Required work: Copy the lines from the one with "Where should I" through the end of the listing, keeping all their wording and multiplying each click coordinate in the answers by 1.65, rounded to whole numbers with halves rounded up. Leave the pictures out.

[Begin Dataset excerpts]

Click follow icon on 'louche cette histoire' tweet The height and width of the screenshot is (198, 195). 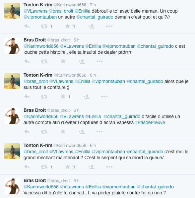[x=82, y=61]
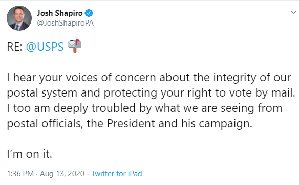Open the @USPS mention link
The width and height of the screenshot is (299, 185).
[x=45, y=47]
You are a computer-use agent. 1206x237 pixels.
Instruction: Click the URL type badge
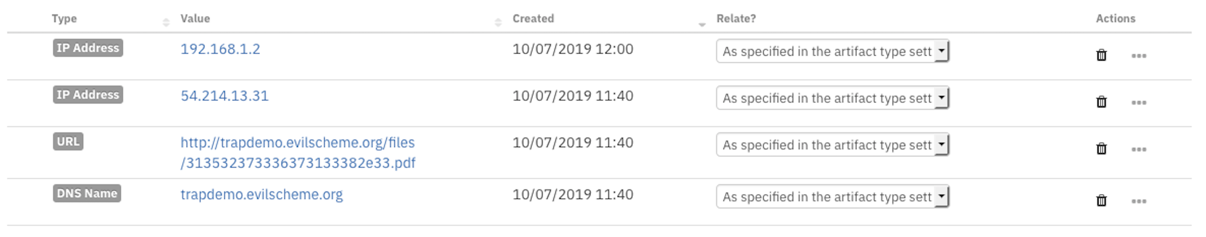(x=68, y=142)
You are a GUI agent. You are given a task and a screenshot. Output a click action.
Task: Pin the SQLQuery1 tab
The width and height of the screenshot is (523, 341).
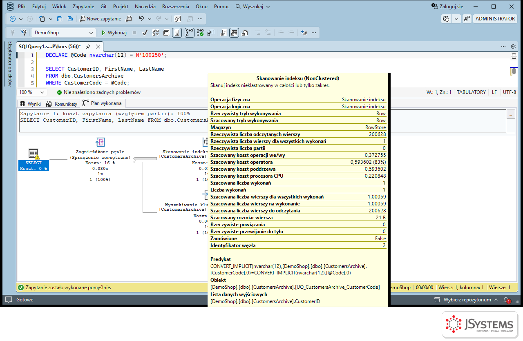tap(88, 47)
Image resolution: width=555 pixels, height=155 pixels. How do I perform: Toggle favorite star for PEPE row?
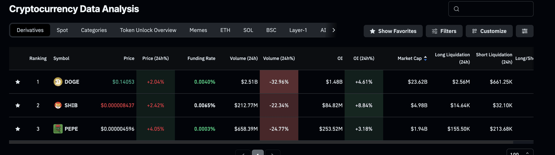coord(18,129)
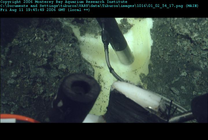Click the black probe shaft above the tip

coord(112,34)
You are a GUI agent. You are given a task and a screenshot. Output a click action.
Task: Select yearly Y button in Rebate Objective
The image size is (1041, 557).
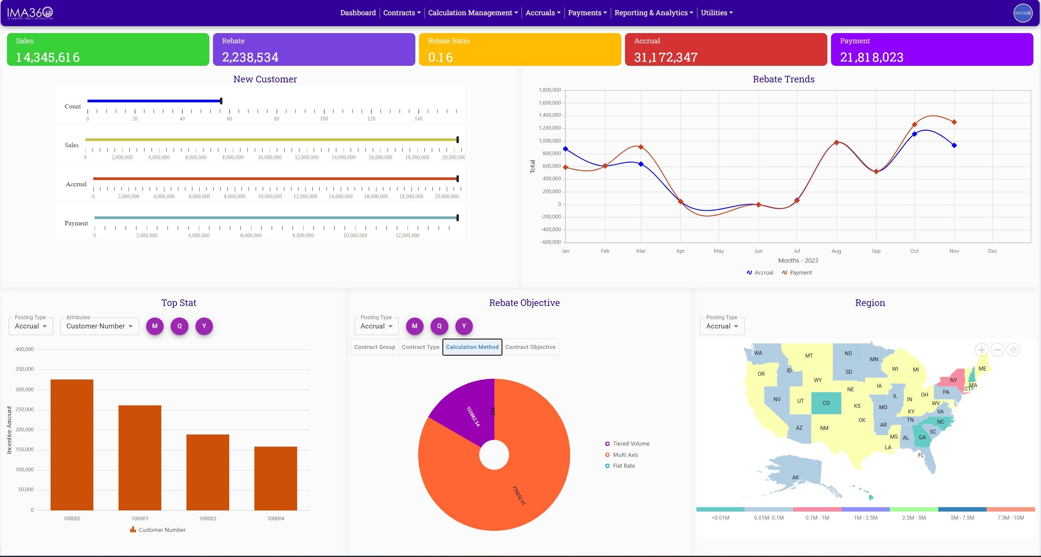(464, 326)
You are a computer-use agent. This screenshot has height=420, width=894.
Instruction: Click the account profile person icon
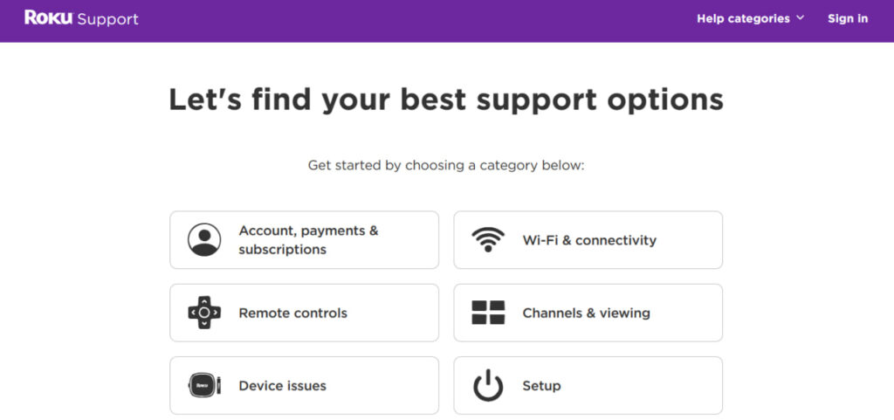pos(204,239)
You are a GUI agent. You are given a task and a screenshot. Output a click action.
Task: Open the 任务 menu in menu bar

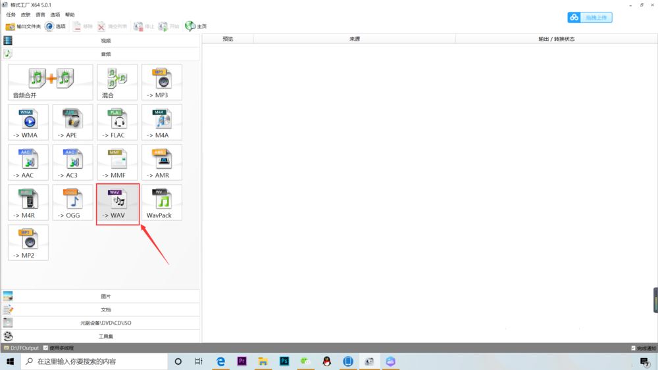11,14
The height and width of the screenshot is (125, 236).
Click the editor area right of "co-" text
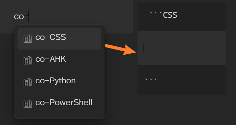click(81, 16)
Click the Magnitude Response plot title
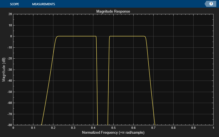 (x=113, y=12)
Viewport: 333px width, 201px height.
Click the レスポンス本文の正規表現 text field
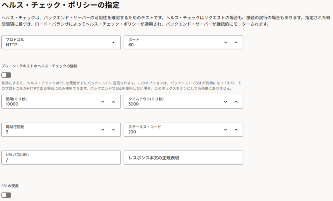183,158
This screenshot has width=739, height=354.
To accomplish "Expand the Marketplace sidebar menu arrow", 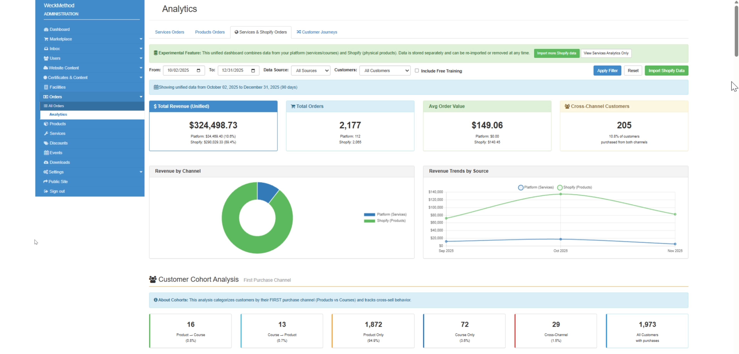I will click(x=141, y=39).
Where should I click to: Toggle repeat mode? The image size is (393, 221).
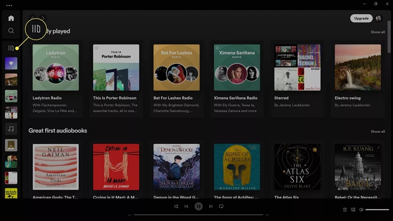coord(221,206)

[End Dataset excerpts]

The response:
Where should I click to: Toggle repeat mode? The image size is (393, 221).
coord(365,340)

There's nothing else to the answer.